Let’s face it, even the Obama campaign is not calling for Universal Health Care.  I just want to make that note, because even Obama seems to believe or recognize (depending on your leaning) that the government can’t afford to run a big health program.  There are two reasons that come to mind: 1) it’s expensive and 2) the government is inefficient.  McCain knows this, so he would rather just give a “tax credit” and “encourage” reform.  In fact, McCain would like to deregulate the Health Care industry because it was so “good” for the financial industry:

McCain wrote, “Opening up the health insurance market to more vigorous nationwide competition, as we have done over the last decade in banking, would provide more choices of innovative products less burdened by the worst excesses of state-based regulation.”

Bad timing, McCain?  Well, it couldn’t really be worse, now could it?  Of course McCain’s crew said that they were talking about deregulation of ATMs and that Obama is just twisting McCain’s words.  The pot, of course, knows that the kettle is black.  [And that's an old saying, not a racist comment.  I have to clarify that after the McCain campaign spun Obama's lipstick comment.]

Obama, too, knows that Universal Health Care is not obtainable in the near future (and perhaps undesirable, as well), so he plans a rethinking of the insurance coverage and some subsidies for the almost-poor.

However, when it comes to financial institutions that crash and burn like an Iraqi SCUD, the two of them (and their parties) will just give, give, give, give away the whole treasury and create socialist financial companies, while the CEOs of these failed companies receive millions upon millions of dollars in unearned bonuses.  And of course our fearless leader, George W. “cut and spend” Bush, will lead the pack.  It must be an election year.
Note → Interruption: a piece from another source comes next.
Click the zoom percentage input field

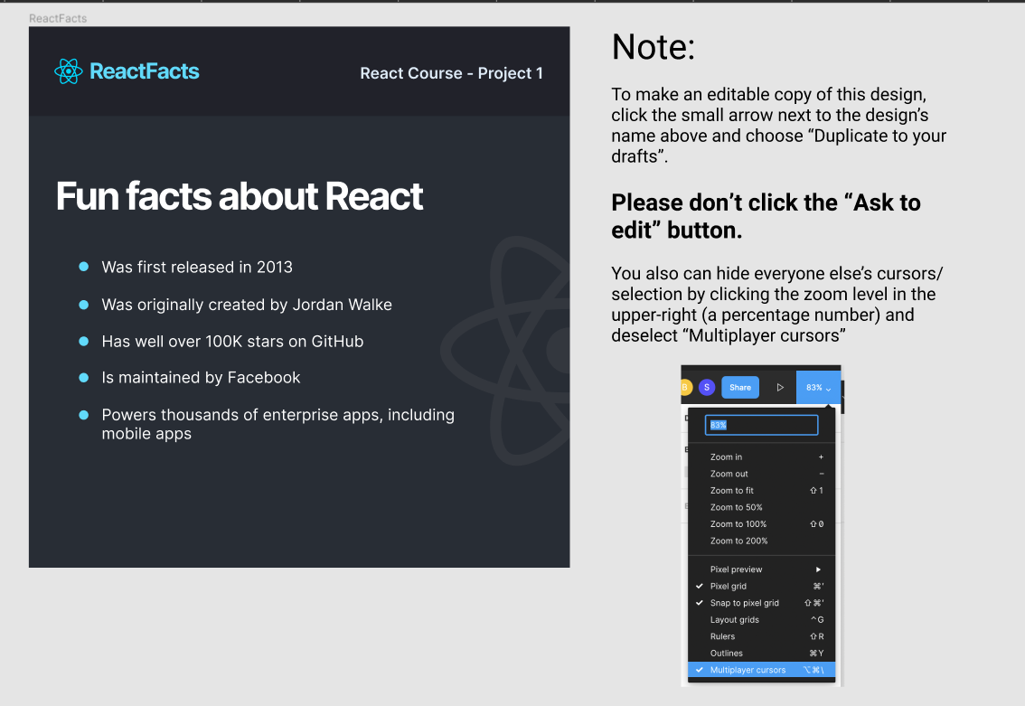click(761, 424)
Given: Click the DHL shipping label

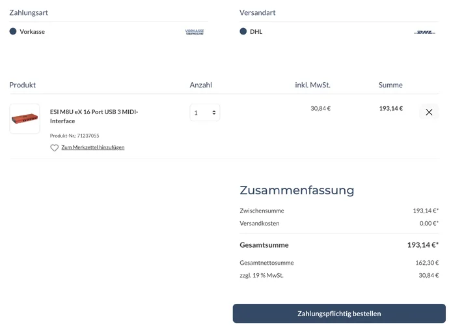Looking at the screenshot, I should tap(256, 31).
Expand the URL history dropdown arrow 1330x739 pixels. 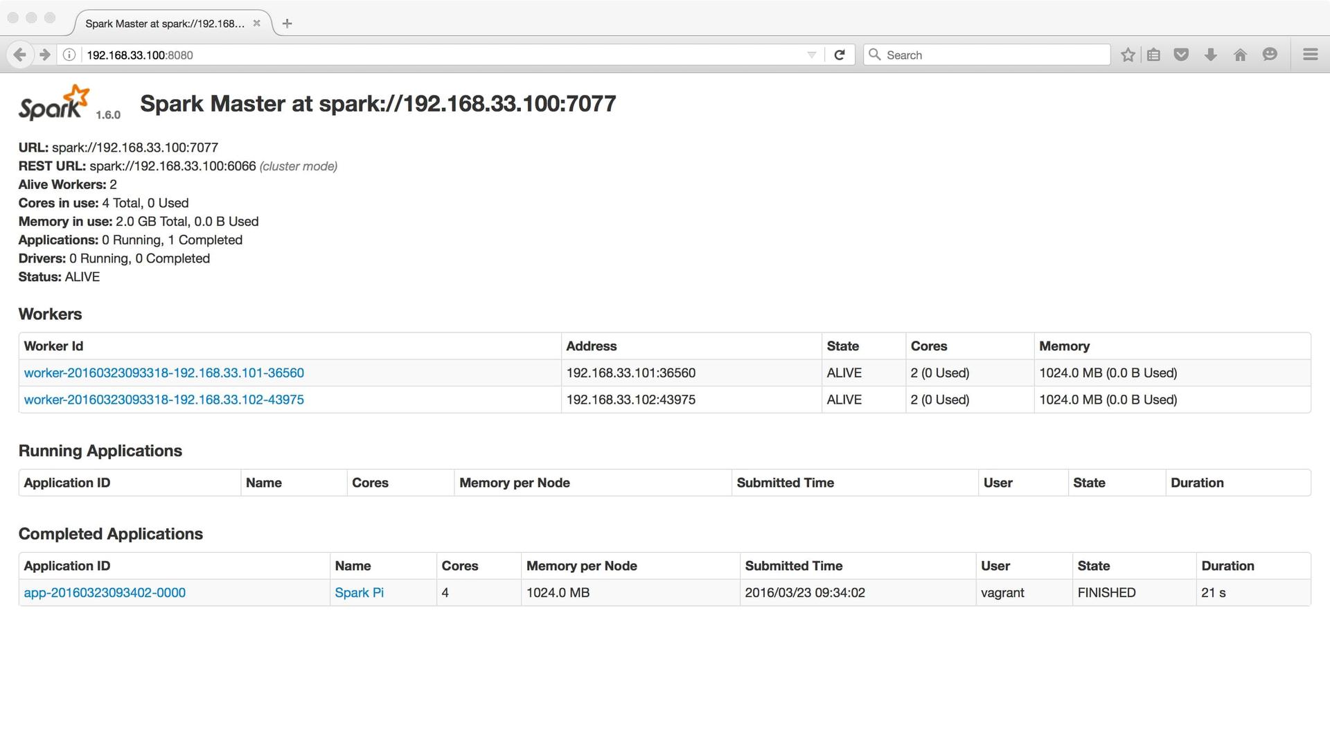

As I’m sure you have noted by now, the Bush administration has come out with a grand idea: let’s bailout the failing financial industry!  That’s right, the “economy is strong,” saith the GOP time and time and time and time again.  The Wall Street Journal, a.k.a. the GOP Daily News, has argued that Bush has done a grrreat job with the economy.  He’s done such a splendid job that they can write Op-Ed after Op-Ed praising Bush and denouncing the “Angry” Left and the “Liberal” media for saying that things aren’t going well.  But a funny thing happened on the way to the White House in 2008; the GOP’s loverly economy has not screeched to a halt, it has exploded mid-air and now the debris is being scattered to, you know who, the taxpayer!  That’s right, the same taxpayer.  The same taxpayer that the WSJ didn’t think should have to pay for an increase in Veteran’s Benefits.  The same tax payer the WSJ didn’t think should bailout companies… last week.  The same taxpayer that shouldn’t be strangled with the cost of providing health care for all American citizens.  That same taxpayer should, apparently, pay EIGHT-HUNDRED BILLION DOLLARS to bailout CEOs who should have failed-out of their MBA programs.  What happened to the strong economy, Mr. Bush?  Well, Bush is starting to think that maybe, just maybe, there is something amiss on Wall Street:

The legislative proposal – the centerpiece of what would be the most sweeping economic intervention by the government since the Great Depression – was sent by the White House overnight to lawmakers.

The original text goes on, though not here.